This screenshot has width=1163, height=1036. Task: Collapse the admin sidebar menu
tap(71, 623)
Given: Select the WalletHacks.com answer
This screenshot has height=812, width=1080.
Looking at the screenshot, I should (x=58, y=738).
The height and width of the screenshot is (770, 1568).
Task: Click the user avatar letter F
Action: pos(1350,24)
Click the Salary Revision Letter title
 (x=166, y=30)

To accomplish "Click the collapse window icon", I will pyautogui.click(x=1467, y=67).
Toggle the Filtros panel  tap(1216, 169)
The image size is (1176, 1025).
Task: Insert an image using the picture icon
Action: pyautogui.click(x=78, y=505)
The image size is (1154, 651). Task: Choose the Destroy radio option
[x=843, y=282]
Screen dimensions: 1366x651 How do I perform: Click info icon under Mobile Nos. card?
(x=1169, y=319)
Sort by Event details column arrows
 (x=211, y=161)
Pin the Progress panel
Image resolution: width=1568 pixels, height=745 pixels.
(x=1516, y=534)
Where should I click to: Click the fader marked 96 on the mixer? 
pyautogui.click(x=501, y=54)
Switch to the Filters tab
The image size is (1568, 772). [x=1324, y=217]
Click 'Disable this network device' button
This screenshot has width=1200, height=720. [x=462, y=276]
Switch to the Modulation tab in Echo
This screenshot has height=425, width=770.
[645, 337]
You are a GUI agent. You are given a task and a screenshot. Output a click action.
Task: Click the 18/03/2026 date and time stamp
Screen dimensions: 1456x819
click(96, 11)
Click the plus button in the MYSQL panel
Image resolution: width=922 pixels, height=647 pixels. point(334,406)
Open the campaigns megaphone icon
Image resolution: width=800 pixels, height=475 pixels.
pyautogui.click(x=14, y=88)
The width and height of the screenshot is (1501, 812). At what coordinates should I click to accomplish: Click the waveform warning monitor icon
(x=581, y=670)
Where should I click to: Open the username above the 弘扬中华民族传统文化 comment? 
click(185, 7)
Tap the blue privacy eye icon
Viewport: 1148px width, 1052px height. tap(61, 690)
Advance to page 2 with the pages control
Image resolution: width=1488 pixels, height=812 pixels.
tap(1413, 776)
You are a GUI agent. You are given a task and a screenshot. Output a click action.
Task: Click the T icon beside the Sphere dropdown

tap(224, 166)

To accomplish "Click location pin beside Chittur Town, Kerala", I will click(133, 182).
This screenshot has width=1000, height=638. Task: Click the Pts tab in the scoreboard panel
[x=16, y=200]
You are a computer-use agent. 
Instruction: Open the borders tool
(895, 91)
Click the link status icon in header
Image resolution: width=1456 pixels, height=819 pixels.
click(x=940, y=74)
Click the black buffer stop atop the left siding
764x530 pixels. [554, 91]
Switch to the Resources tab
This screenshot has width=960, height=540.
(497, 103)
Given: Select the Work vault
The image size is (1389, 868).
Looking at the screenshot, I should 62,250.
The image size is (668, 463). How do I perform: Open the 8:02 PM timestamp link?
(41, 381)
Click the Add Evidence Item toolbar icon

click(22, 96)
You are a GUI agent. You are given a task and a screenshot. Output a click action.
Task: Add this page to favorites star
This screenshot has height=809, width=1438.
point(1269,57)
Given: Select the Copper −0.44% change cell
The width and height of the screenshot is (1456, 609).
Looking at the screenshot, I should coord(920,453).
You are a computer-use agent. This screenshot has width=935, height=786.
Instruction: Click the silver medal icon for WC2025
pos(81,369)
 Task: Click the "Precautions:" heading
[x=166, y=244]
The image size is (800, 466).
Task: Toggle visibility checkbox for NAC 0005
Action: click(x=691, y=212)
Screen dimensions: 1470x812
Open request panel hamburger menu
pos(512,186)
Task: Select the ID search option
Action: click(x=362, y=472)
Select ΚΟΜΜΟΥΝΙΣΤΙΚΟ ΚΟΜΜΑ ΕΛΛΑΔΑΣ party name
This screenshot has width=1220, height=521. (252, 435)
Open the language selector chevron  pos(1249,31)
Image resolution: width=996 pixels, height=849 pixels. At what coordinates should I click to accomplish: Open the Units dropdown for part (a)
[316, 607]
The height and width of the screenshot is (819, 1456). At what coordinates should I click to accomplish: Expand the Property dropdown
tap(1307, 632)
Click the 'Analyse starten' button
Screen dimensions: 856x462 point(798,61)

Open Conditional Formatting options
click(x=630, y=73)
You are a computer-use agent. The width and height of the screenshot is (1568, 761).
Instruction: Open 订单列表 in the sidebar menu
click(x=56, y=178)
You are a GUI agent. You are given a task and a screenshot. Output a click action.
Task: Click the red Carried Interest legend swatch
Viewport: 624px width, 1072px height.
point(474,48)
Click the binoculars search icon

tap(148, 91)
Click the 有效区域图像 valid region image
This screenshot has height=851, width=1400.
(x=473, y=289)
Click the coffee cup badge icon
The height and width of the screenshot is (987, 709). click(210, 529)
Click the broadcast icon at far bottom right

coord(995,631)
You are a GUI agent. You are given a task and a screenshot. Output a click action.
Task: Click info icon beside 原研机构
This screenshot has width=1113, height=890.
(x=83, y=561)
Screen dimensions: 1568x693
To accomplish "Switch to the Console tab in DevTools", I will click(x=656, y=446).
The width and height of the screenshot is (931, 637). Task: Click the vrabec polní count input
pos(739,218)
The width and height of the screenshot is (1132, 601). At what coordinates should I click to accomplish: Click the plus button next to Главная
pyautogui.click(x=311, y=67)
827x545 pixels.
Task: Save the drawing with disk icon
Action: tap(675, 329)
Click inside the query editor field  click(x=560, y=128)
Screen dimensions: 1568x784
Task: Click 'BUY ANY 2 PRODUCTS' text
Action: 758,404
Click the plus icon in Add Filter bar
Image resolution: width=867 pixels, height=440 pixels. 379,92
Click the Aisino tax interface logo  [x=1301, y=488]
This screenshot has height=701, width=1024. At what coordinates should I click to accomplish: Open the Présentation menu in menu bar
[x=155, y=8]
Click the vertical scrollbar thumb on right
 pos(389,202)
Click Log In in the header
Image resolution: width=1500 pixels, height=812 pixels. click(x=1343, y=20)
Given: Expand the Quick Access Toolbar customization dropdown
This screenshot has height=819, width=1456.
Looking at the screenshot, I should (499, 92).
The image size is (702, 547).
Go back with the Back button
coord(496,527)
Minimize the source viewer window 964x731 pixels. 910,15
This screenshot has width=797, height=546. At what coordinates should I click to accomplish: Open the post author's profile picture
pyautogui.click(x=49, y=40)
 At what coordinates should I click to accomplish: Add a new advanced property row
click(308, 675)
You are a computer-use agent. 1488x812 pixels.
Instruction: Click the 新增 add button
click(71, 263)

· · · · ·

Rewrite all of the material above, replacing "megaphone icon" with "bullhorn icon" and leaving everything else unchanged.

This screenshot has width=1163, height=1036. Task: Collapse the admin sidebar menu
tap(71, 623)
Given: Select the WalletHacks.com answer
This screenshot has height=812, width=1080.
Looking at the screenshot, I should (x=58, y=738).
The height and width of the screenshot is (770, 1568).
Task: Click the user avatar letter F
Action: pos(1350,24)
Click the Salary Revision Letter title
 (x=166, y=30)

To accomplish "Click the collapse window icon", I will pyautogui.click(x=1467, y=67).
Toggle the Filtros panel  tap(1216, 169)
The image size is (1176, 1025).
Task: Insert an image using the picture icon
Action: pyautogui.click(x=78, y=505)
The image size is (1154, 651). Task: Choose the Destroy radio option
[x=843, y=282]
Screen dimensions: 1366x651 How do I perform: Click info icon under Mobile Nos. card?
(x=1169, y=319)
Sort by Event details column arrows
 (x=211, y=161)
Pin the Progress panel
Image resolution: width=1568 pixels, height=745 pixels.
(x=1516, y=534)
Where should I click to: Click the fader marked 96 on the mixer? 
pyautogui.click(x=501, y=54)
Switch to the Filters tab
The image size is (1568, 772). [x=1324, y=217]
Click 'Disable this network device' button
This screenshot has width=1200, height=720. [x=462, y=276]
Switch to the Modulation tab in Echo
This screenshot has height=425, width=770.
[645, 337]
You are a GUI agent. You are given a task and a screenshot. Output a click action.
Task: Click the 18/03/2026 date and time stamp
Screen dimensions: 1456x819
click(96, 11)
Click the plus button in the MYSQL panel
Image resolution: width=922 pixels, height=647 pixels. point(334,406)
Open the campaigns bullhorn icon
Image resolution: width=800 pixels, height=475 pixels.
pyautogui.click(x=14, y=88)
The width and height of the screenshot is (1501, 812). At what coordinates should I click to accomplish: Click the waveform warning monitor icon
(x=581, y=670)
Where should I click to: Open the username above the 弘扬中华民族传统文化 comment? 
click(185, 7)
Tap the blue privacy eye icon
Viewport: 1148px width, 1052px height. tap(61, 690)
Advance to page 2 with the pages control
Image resolution: width=1488 pixels, height=812 pixels.
tap(1413, 776)
You are a GUI agent. You are given a task and a screenshot. Output a click action.
Task: Click the T icon beside the Sphere dropdown

tap(224, 166)

To accomplish "Click location pin beside Chittur Town, Kerala", I will click(133, 182).
This screenshot has width=1000, height=638. Task: Click the Pts tab in the scoreboard panel
[x=16, y=200]
You are a computer-use agent. 
Instruction: Open the borders tool
(895, 91)
Click the link status icon in header
Image resolution: width=1456 pixels, height=819 pixels.
click(x=940, y=74)
Click the black buffer stop atop the left siding
764x530 pixels. [554, 91]
Switch to the Resources tab
This screenshot has width=960, height=540.
(497, 103)
Given: Select the Work vault
The image size is (1389, 868).
Looking at the screenshot, I should 62,250.
The image size is (668, 463). How do I perform: Open the 8:02 PM timestamp link?
(41, 381)
Click the Add Evidence Item toolbar icon

click(22, 96)
You are a GUI agent. You are given a task and a screenshot. Output a click action.
Task: Add this page to favorites star
This screenshot has height=809, width=1438.
point(1269,57)
Given: Select the Copper −0.44% change cell
The width and height of the screenshot is (1456, 609).
Looking at the screenshot, I should coord(920,453).
You are a computer-use agent. This screenshot has width=935, height=786.
Instruction: Click the silver medal icon for WC2025
pos(81,369)
 Task: Click the "Precautions:" heading
[x=166, y=244]
The image size is (800, 466).
Task: Toggle visibility checkbox for NAC 0005
Action: click(x=691, y=212)
Screen dimensions: 1470x812
Open request panel hamburger menu
pos(512,186)
Task: Select the ID search option
Action: click(x=362, y=472)
Select ΚΟΜΜΟΥΝΙΣΤΙΚΟ ΚΟΜΜΑ ΕΛΛΑΔΑΣ party name
This screenshot has width=1220, height=521. (252, 435)
Open the language selector chevron  pos(1249,31)
Image resolution: width=996 pixels, height=849 pixels. At what coordinates should I click to accomplish: Open the Units dropdown for part (a)
[316, 607]
The height and width of the screenshot is (819, 1456). At what coordinates should I click to accomplish: Expand the Property dropdown
tap(1307, 632)
Click the 'Analyse starten' button
Screen dimensions: 856x462 point(798,61)

Open Conditional Formatting options
click(x=630, y=73)
You are a computer-use agent. The width and height of the screenshot is (1568, 761).
Instruction: Open 订单列表 in the sidebar menu
click(x=56, y=178)
You are a GUI agent. You are given a task and a screenshot. Output a click action.
Task: Click the red Carried Interest legend swatch
Viewport: 624px width, 1072px height.
point(474,48)
Click the binoculars search icon

tap(148, 91)
Click the 有效区域图像 valid region image
This screenshot has height=851, width=1400.
(x=473, y=289)
Click the coffee cup badge icon
The height and width of the screenshot is (987, 709). click(210, 529)
Click the broadcast icon at far bottom right

coord(995,631)
You are a GUI agent. You are given a task and a screenshot. Output a click action.
Task: Click info icon beside 原研机构
This screenshot has width=1113, height=890.
(x=83, y=561)
Screen dimensions: 1568x693
To accomplish "Switch to the Console tab in DevTools", I will click(x=656, y=446).
The width and height of the screenshot is (931, 637). Task: Click the vrabec polní count input
pos(739,218)
The width and height of the screenshot is (1132, 601). At what coordinates should I click to accomplish: Click the plus button next to Главная
pyautogui.click(x=311, y=67)
827x545 pixels.
Task: Save the drawing with disk icon
Action: tap(675, 329)
Click inside the query editor field  click(x=560, y=128)
Screen dimensions: 1568x784
Task: Click 'BUY ANY 2 PRODUCTS' text
Action: 758,404
Click the plus icon in Add Filter bar
Image resolution: width=867 pixels, height=440 pixels. 379,92
Click the Aisino tax interface logo  [x=1301, y=488]
This screenshot has height=701, width=1024. At what coordinates should I click to accomplish: Open the Présentation menu in menu bar
[x=155, y=8]
Click the vertical scrollbar thumb on right
 pos(389,202)
Click Log In in the header
Image resolution: width=1500 pixels, height=812 pixels. click(x=1343, y=20)
Given: Expand the Quick Access Toolbar customization dropdown
This screenshot has height=819, width=1456.
Looking at the screenshot, I should (499, 92).
The image size is (702, 547).
Go back with the Back button
coord(496,527)
Minimize the source viewer window 964x731 pixels. 910,15
This screenshot has width=797, height=546. At what coordinates should I click to accomplish: Open the post author's profile picture
pyautogui.click(x=49, y=40)
 At what coordinates should I click to accomplish: Add a new advanced property row
click(308, 675)
You are a computer-use agent. 1488x812 pixels.
Instruction: Click the 新增 add button
click(71, 263)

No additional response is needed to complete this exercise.